Danke für die Antwort. Das Alu Bike gibt es leider nicht in der Ausstattungsvariante. Ich wiege 80kg und bin 186 groß und tendiere zum L Rahmen. Ich bin bislang davon ausgegangen, dass die Steifigkeit besser ist als bei Aluminium. Aber ganz davon abgesehen, bin ich kein Profi. Ich bin ein guter, ambitionierter Fahrer - nicht mehr aber auch nicht weniger.


----------



## Kriesel (23. April 2018)

Hallo Mehrsau,

also ich fahre  zwei Radon Carbon Rahmen. Ein Slide 160 Carbon von 2014 (8.000km) und ein Black Sin von 2012 (10.000km). Sie mussten in den Jahren allerhand mitmachen: Umfallen, Stürze, Sprünge, Rennen, Flugreisen... 

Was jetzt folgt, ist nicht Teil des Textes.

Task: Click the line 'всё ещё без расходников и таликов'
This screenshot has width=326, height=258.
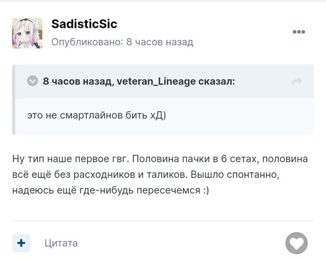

Insbesondere dem Slide sieht man die artgerechte Haltung schon ziemlich an, aber beide Rahmen sind völlig in Ordnung.

HTH,
Christoph


----------



## Radon-Bikes (23. April 2018)

Mehrsau schrieb:


> Hallo,
> 
> ich tue mich gerade schwer in der Entscheidungsfindung was ein neues Bike angeht. Es wäre für mich das erste Carbon Bike und man liest ja gerne von der großen Anfälligkeit... man kippt um, Bike knallt auf nen Stein - Totalschaden. Oder auch spontane Risse bzw. Brüche. Welche Erfahrung habt IHR bislang mit RADON Carbon Rahmen gemacht.
> 
> ...



Hi,

bitte in Zukunft vorhandene Threads nutzen, damit Modelle/Themen zusammengefasst und übersichtlich in einem Thread gesammelt sind - für uns wird es immer schwerer, hier den Überblick zu halten. Mein Standpunkt zum Thema Alu vs. Carbon: beides top und haltbar. Habe mittlerweile diverseste Modelle gefahren und bei entsprechender Pflege/Wartung noch keine Defekte gehabt. Unfälle und auch Materialversagen kommen naturgemäß vor uns können jedes Rahmenmaterial/Modell/Hersteller treffen - pauschal de facto also nicht zu beantorten.

Gruß, Andi


----------



## Mehrsau (23. April 2018)

Danke für die Auskunft!


----------